Die genauen Ursachen für die Entstehung eines LADA-Diabetes sind nicht geklärt. Ähnlich wie beim Typ-1-Diabetes vermutet man, dass durch bislang unbekannte Ursachen (Erkrankung, Viren, Umweltgifte) ein Autoimmunprozess in der Bauchspeicheldrüse in Gang gesetzt wird, der zur Zerstörung der Betazellen führt. Im Unterschied zum Typ-1-Diabetes dauert dieser Autoimmunprozess von Beginn bis zur endgültigen Zerstörung der Inselzellen beim LADA-Diabetes meist erheblich länger.


Charakteristische Merkmale, die für einen LADA-Diabetes sprechen, sind:

  • relativ junges Alter bei der Diagnose eines Typ-2-Diabetes (<50 Jahre)
  • niedriger Body Mass Index (BMI <25 kg/m²)
  • Anzeichen weiterer Autoimmunreaktionen
  • Familienanamnese von Autoimmunerkrankungen
  • gutes Ansprechen auf Insulin
  • rascher Wirkverlust oraler Antidiabetika
  • niedrige C-Peptid- und Insulinspiegel im Blut

Beweisend für einen LADA-Diabetes ist der Nachweis von Diabetes-spezifischen Antikörpern im Serum oder im Kapillarblut.
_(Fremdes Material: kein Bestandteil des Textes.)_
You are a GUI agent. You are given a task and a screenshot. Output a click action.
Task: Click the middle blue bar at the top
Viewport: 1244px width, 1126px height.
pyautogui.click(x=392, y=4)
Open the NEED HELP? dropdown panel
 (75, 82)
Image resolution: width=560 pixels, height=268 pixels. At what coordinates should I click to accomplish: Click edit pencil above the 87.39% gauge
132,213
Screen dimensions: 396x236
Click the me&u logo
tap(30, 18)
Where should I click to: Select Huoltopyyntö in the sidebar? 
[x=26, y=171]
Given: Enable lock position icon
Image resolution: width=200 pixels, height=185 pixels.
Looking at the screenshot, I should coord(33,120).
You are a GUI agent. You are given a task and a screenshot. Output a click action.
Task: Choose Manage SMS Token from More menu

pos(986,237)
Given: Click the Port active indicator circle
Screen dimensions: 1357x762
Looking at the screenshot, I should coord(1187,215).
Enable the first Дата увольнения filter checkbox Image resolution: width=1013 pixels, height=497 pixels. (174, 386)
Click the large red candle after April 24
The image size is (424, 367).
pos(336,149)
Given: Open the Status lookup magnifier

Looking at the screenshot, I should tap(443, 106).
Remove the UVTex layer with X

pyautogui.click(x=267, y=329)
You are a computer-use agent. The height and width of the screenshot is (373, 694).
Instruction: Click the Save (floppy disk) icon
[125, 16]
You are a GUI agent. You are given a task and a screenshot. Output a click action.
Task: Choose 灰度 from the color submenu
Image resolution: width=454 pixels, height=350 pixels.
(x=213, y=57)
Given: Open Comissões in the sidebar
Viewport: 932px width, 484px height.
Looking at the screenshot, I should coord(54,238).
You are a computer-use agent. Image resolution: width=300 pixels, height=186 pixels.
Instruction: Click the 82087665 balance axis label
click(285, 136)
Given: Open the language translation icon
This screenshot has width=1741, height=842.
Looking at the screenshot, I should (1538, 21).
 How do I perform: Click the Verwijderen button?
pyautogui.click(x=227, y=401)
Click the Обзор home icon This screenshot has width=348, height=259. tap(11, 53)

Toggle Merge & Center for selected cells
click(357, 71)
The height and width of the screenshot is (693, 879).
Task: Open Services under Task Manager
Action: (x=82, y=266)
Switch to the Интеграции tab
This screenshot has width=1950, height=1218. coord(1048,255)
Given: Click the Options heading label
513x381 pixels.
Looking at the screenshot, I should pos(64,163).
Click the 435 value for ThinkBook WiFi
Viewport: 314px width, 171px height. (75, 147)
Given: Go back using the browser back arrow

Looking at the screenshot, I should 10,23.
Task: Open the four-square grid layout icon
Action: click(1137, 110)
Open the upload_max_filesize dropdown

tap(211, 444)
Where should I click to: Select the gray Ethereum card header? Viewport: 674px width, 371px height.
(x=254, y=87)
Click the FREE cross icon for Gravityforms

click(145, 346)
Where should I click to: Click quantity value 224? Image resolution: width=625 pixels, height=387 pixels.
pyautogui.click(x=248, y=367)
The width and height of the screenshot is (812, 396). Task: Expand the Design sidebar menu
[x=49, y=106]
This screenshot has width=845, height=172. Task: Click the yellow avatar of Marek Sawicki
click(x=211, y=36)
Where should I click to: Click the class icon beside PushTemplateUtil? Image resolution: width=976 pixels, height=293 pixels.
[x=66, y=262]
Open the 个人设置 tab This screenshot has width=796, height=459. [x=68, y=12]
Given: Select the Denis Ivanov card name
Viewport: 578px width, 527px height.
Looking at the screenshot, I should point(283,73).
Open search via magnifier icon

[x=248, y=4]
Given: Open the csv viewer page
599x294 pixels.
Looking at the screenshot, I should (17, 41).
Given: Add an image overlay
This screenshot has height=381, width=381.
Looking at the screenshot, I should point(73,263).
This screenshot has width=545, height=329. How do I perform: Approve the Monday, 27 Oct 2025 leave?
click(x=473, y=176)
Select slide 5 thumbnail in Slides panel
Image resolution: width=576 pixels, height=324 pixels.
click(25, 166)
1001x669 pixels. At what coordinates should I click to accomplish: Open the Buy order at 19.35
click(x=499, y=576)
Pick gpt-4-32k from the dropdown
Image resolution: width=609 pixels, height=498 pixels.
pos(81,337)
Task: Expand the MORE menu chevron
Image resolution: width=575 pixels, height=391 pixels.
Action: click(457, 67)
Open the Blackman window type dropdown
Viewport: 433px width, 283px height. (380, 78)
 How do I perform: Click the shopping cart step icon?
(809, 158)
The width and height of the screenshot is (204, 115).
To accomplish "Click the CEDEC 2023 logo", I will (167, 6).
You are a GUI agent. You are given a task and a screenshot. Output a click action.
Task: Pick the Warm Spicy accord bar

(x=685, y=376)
Die Diagnose kann nur in der Kombination anamnestischer und klinischer Befunde zusammen mit einem positiven Antikörpertest gestellt werden.

Betroffene Patienten sollten frühzeitig auf eine Insulintherapie eingestellt werden.

Sollten wir bei Ihnen aufgrund anamnestischer und klinischer Parameter den Verdacht auf einen LADA-Diabetes haben, werden wir eine entsprechende Labordiagnostik (Bestimmung von C-Peptid und Antikörperdiagnostik) in die Wege leiten, um Ihnen im Anschluss die optimale Therapie anbieten zu können.